Earlier in May, the Intellectual Property Office of the Philippines (IPOPHL) has drafted the implementing rules and regulations on Geographical Indications, a new independent sui generis law. At the moment GIs are protected in the Philippines under the Trademarks section of the Intellectual Property Code of 1997.
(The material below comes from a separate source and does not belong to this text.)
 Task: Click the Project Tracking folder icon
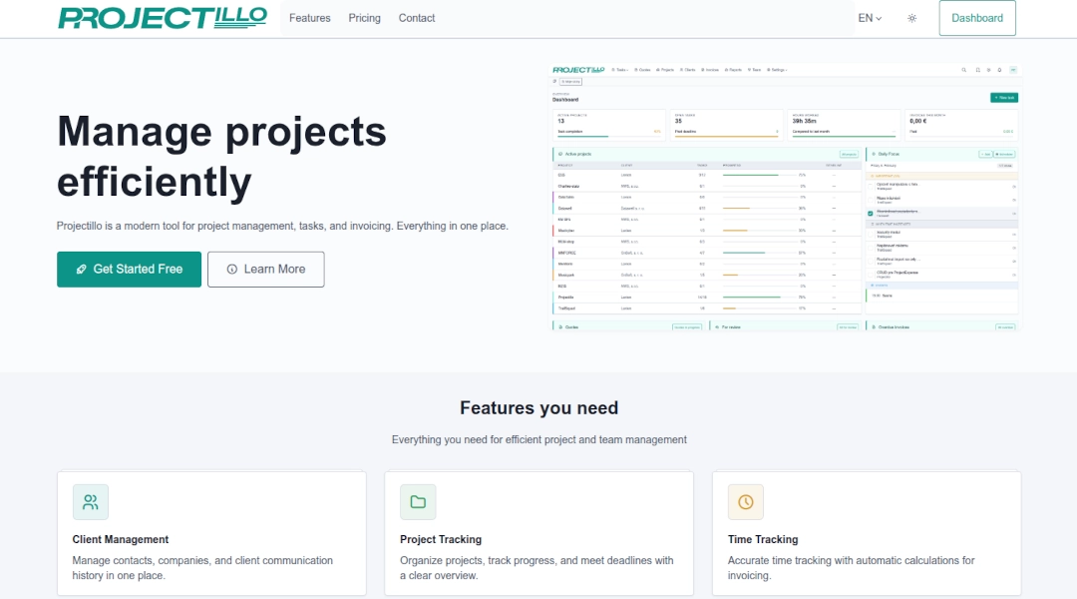click(x=418, y=502)
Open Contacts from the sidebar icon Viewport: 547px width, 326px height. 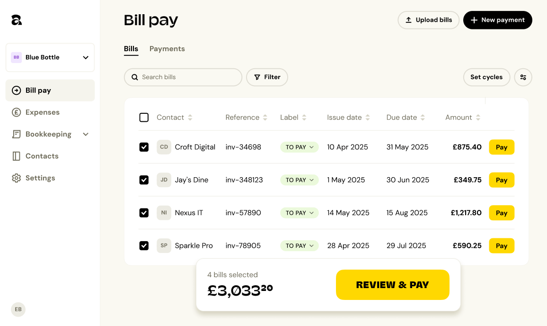(x=16, y=156)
According to the IPOHL website , under the draft law, registered GIs will be protected against any use that would:
a. mislead the public as to the geographical origin of the goods;
b. falsely represent to the public that the goods originate in another territory;
c. for wines or spirits: correspond to a translation or accompanied by expressions such as “kind,” “type,” “style,” “imitation,” “method,” “as produced in” or other similar qualifying terms;
d. for agricultural products, foodstuff and any product of handicraft or industry, translation or accompanied by expressions such as “Kind,” “type,” “style,” “imitation,” “method,” “as produced in” or other similar qualifying terms, if such use would be misleading to the public;
e. constitute an act of unfair competition as defined by the Paris Convention; and
f. any other use similar or analogous to the above.
“Guimaras Mangoes” and “Tau Sebu T’nalak” are GIs currently registered in the Philippines as collective marks, as you can see from the oriGIn Worldwide GIs compilation.
Other potential national GIs are: Bicol Pili, Davao Pomelo, Cordillera Heirloom Rice, Camiguin Lanzones, Davao Cacao, Kalinga Coffee, Antique’s Bagtason Loom, Aurora’s Sabutan Weave, Samar’s Basey Banig, Basilan and Zamboanga’s Yakan cloth, Masbate beef and Baguio Strawberry.